But his skin wouldn’t stop crawling.
*****
Marcus stifled a groan as he made his way down the corridor.
His fingers were raw. Blood smudged the floor behind him. His leg dragged like a sack of meat. He hadn’t been able to find strong enough metals or sticks to act as splints for his leg.
But he saw the door.
A round hatch, half-open, the green light pulsing from within. A final gasp of safety.
Marcus pulled himself the last few feet and collapsed against the threshold.
Behind him, the tunnel whispered again.
"Marcus. Marcus. Marcus."
No voices now. Just his name, spoken again and again in low tones.
He closed his eyes, forcing his hand forward, gripping the edge of the door.
He pulled.
It gave way.
Inside: a chamber. Metal walls. Dim lighting. A console flickering.
He was in.
He was safe.
Then he saw it.
At the center of the chamber—tubes. Vats. Broken glass.

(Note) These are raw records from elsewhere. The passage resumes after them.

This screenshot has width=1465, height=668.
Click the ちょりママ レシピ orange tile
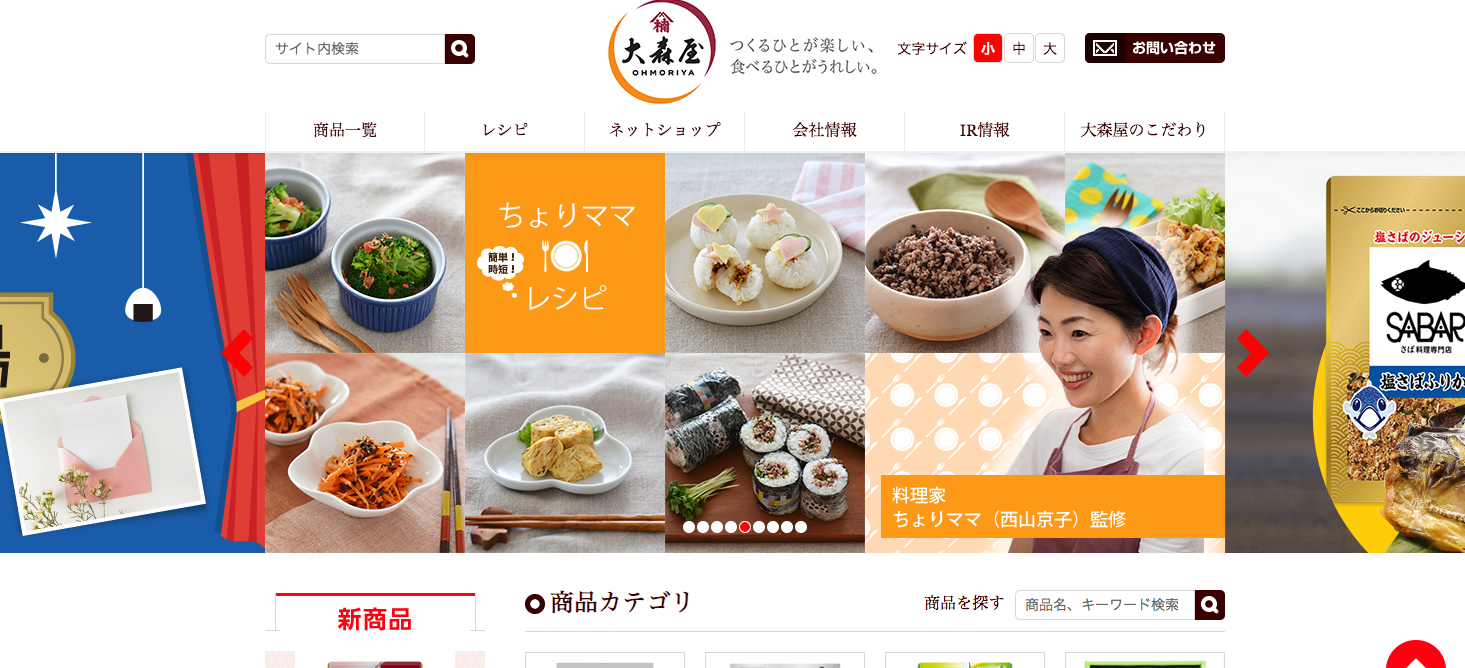click(x=565, y=253)
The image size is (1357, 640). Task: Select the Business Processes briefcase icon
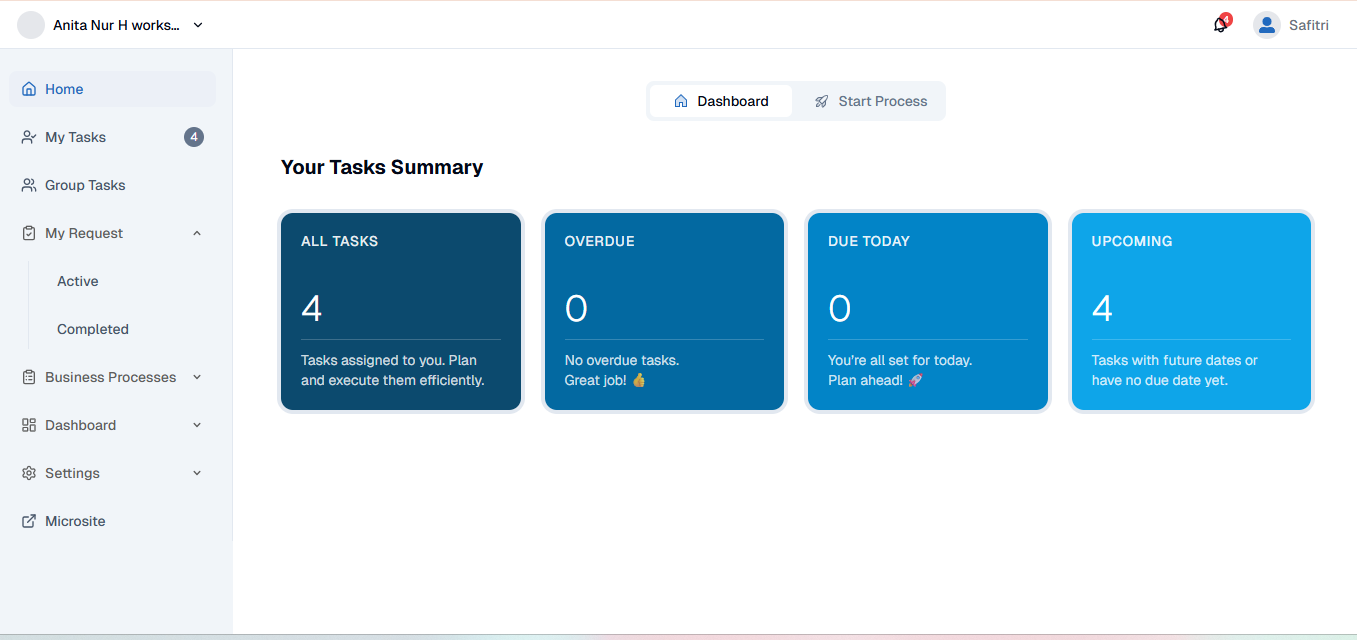28,376
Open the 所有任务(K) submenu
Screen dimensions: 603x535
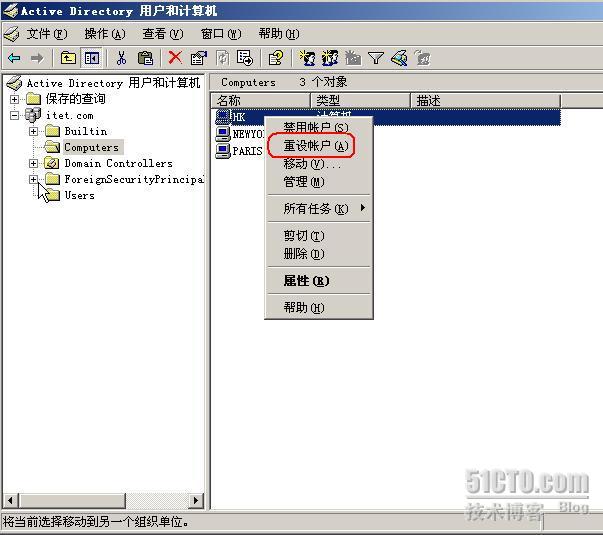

And one figure standing tall, motionless, bathed in fluid and shadow.
Subject 17.
Its form... wrong.
A torso that split at the waist into tendrils. Limbs that shifted slowly, never quite keeping a consistent shape. The faint curve of a humanoid head, but wrong. Too tall. Too thin.
Its eyes opened.
Reflective. Silver.
It looked at Marcus.
And smiled.
Not with lips. With flesh.
Marcus couldn’t scream. Couldn’t run.
He just whispered, "No."
The door behind him closed.
The light flickered.
Darkness.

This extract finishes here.